Autoridades emiten nuevo balance de víctimas tras el terremoto: más de 260 fallecidos
Se registran 3.494 heridos y casi 500 desaparecidos.
Nicolás Martínez Sánchez
06:51 a. m.
En la noche del miércoles 12 de agosto, las autoridades dieron un nuevo balance del terremoto ocurrido el lunes 10 de agosto.
El sismo de magnitud 7.4 se dio pasadas las 7:30 a.m. y el epicentro fue San José del Palmar. Las afectaciones se han dado principalmente en Chocó, Valle del Cauca, Risaralda y Caldas.
¿Cuántas víctimas deja la tragedia?
Asocapitales informó que, con base en el reporte de la Unidad Nacional para la Gestión del Riesgo de Desastres (UNGRD), se registran 265 víctimas mortales (199 en ciudades capitales), 3.494 heridos (1.978 en ciudades capitales) y 496 desaparecidos (156 en ciudades capitales).

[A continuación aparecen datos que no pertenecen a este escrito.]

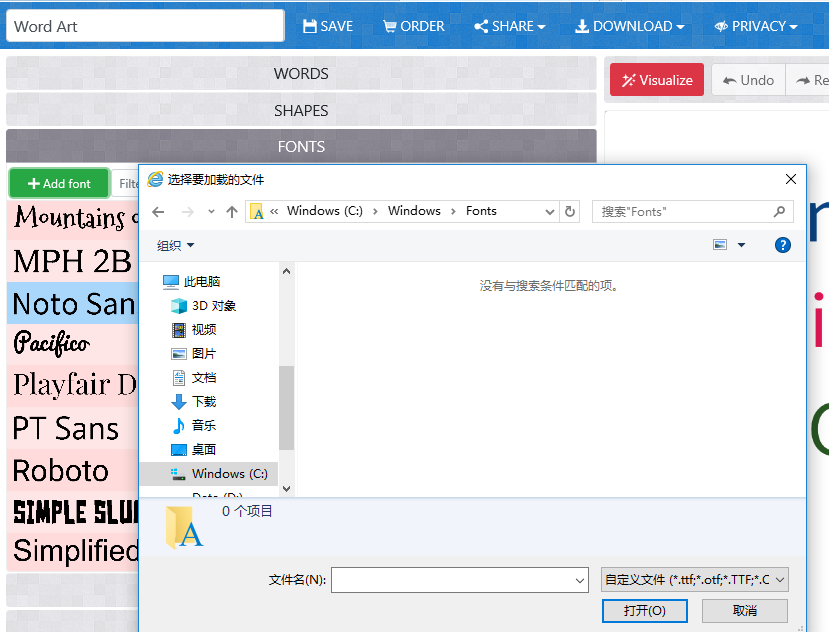Open the Share dropdown menu
The width and height of the screenshot is (829, 632).
510,26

Por otra parte, 220 estructuras están colapsadas, 1.604 viviendas se han visto afectadas, 4.048 quedaron averiadas y 719 estructuras han quedado perjudicadas. Otro dato importante es que, gracias a las labores de las autoridades y la ciudadanía, han sido rescatadas 335 personas.

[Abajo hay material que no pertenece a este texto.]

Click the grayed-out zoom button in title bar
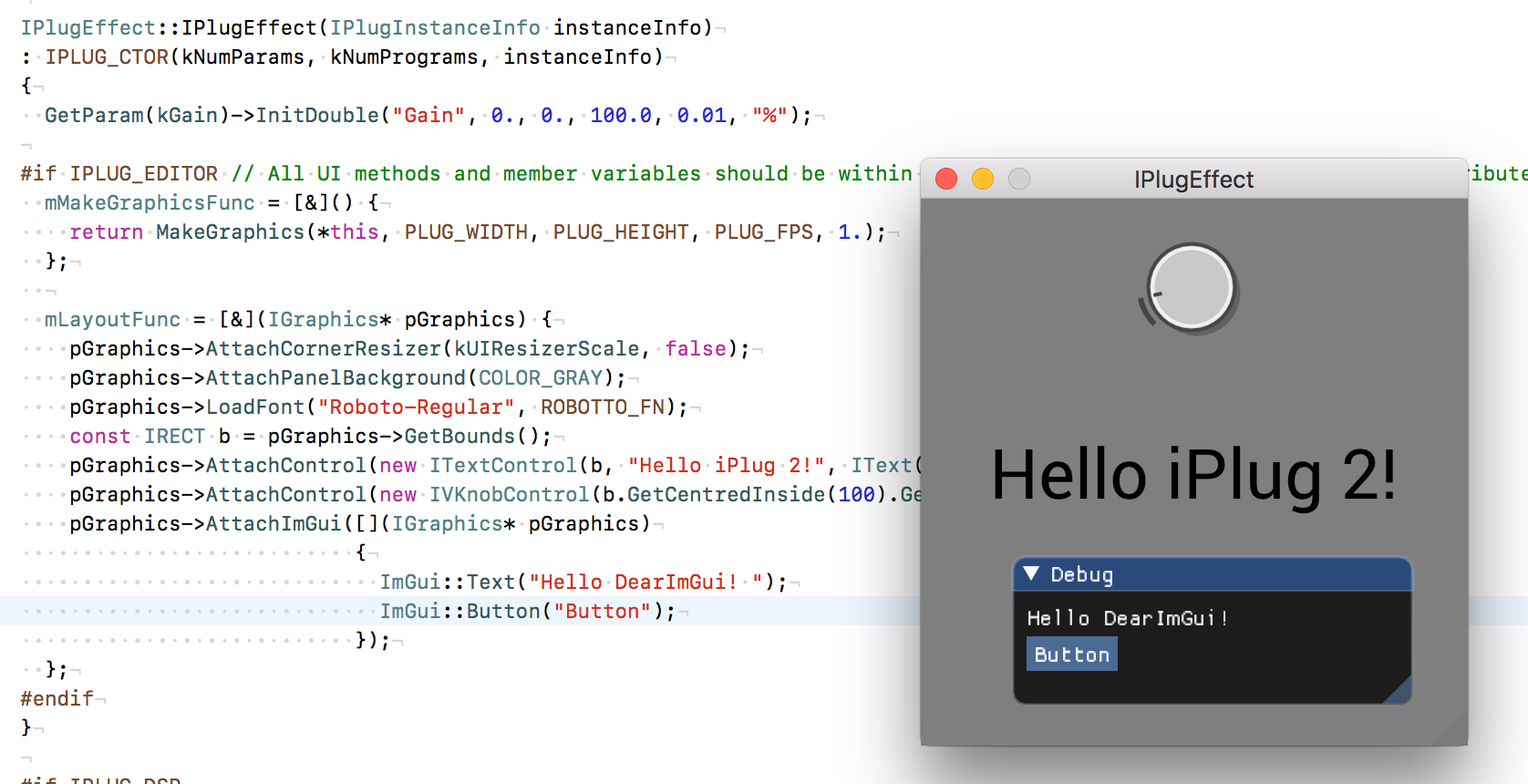 click(1019, 179)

Los aeropuertos en Cartago, Manizales, Quibdó, Armenia, Cali y Buenaventura retomaron operaciones. Los únicos que aún no son los de Pereira y Popayán.
Puntualmente en las ciudades, Cali sigue siendo la más grave, teniendo en cuenta que se reportan 96 fallecimientos, 1.224 heridos y 111 desaparecidos. En materia de infraestructura, 107 viviendas colapsaron, 800 están averiadas y 56 se encuentran colapsadas.
Las ciudades más afectadas
Con respecto a las otras, esto muestran los números: Pereira (88 fallecidos, 279 heridos, 45 desaparecidos, 75 edificios colapsados, 14 vías y puentes afectados), Quindío (nueve fallecidos, 119 heridos, 48 viviendas colapsadas y 1.198 averiadas), Manizales (seis fallecidos, 182 heridos, 4.000 damnificados, 1.449 viviendas colapsadas y 1.970 averiadas) y Armenia (174 heridos, 54 viviendas averiadas y 69 estructuras colapsadas).
Si bien pasaron más de tres días desde el sismo, las autoridades están alerta ante posibles réplicas. El llamado, entonces, es que las personas no ingresen a las viviendas en zonas afectadas hasta no verificar la estabilidad.